Jedenfalls sitzen wir nun alle im Zug und warten auf das Losfahren. Es geht recht zügig los. Wir verlassen Náchod und werden sofort einer Fahrkartenkontrolle unterzogen. Während diese in Deutschland ja eher einem Verhör ähnelt, bei dem lieber dreimal überprüft wird, ob die Internet-Fahrkarte nicht vielleicht doch eine Fälschung ist, geht das in Tschechien völlig unkompliziert. Unsere Gruppe erkennt der Kontrolleur, dessen Äquivalent in Deutschland ja meist eine Frau ist, und bedankt sich freundlich. Ich habe immer noch das Bild der kugelrunden Fahrkartenkontrolleurin in Bahnkleidung und mit umgehängtem Kontrollgerät im Kopf. In Tschechien ist vieles besser, unter anderem auch die Fahrkartenkontrolleure.
Die nächste Station ist Hronov. Hier steigen zwei Leute aus unserer Gruppe zu. Eine Spanierin und eine Deutsche. Gleichzeitig die sinnbildlichen Vertreterinnen des unseren EVS im Allgemeinen. Die Häufung spanischer und deutscher Freiwilligen ist kaum zu übersehen. Nun sind wir immerhin schon zwölf Leute. Es erstaunt mich immer noch, dass nach dem Weinfest tags zuvor tatsächlich eine solch große Wanderlust zu existieren scheint. Nachdem wir Hronov verlassen haben, wird auch die Landschaft immer ländlicher. Die Natur wird schöner, die Gebäude werden es nicht. Sowjetische Relikte eben. Nicht wirklich schön anzusehen, aber irgendwie doch mit einem gewissen Charme verbunden. Während in Deutschland täglich alte Bausubstanz verschwindet, bleibt sie im ländlichen Tschechien bestehen. Es gehört eben zum Gesamtbild dazu. Erst dadurch lernt man Städte wie Kudowa-Zdroj zu schätzen. Die polnische und schönere Schwester von Náchod, eine Kurstadt mit reichlich Reichtum und einem wunderbaren Stadtbild. Nun sieht man eben mal die andere Seite Tschechiens. Einerseits ähneln die Gebirgszüge der vertrauten Schwäbischen Alb, andererseits ist die Landschaft dann doch anders genug, um für mich schon als typisch tschechisch zu gelten. Sie müssen es sich vorstellen wie die Ostalb mit weniger Bergen und helleren Wiesen.
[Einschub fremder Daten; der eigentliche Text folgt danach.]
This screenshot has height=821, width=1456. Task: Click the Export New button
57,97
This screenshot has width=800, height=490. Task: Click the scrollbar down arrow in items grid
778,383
Besonders lange verweilt mein Blick nicht. Die Zugfahrt ist recht angenehm. In Deutschland hätte ich jetzt entweder einen Wasenbesucher oder einen schnapstrinkenden Alten. In meinem Abteil befinden sich lediglich Familien, deren Kinder brav bei den Eltern sitzen und junge Leute. Ein guter Ort zum Arbeiten. Dieser Eintrag entstand zum Beispiel während dieser Zugfahrt. Nach all den schlechten Erfahrungen war es angenehm, zu sehen, wie es eben auch gehen kann. Eine Welt, in der die Zugfahrt nicht auf ihren primitivsten Zweck, den Transport, reduziert ist, sondern eine ausschmückende Komponente hat, die die Fahrt zu einem eigenen Erlebnis macht.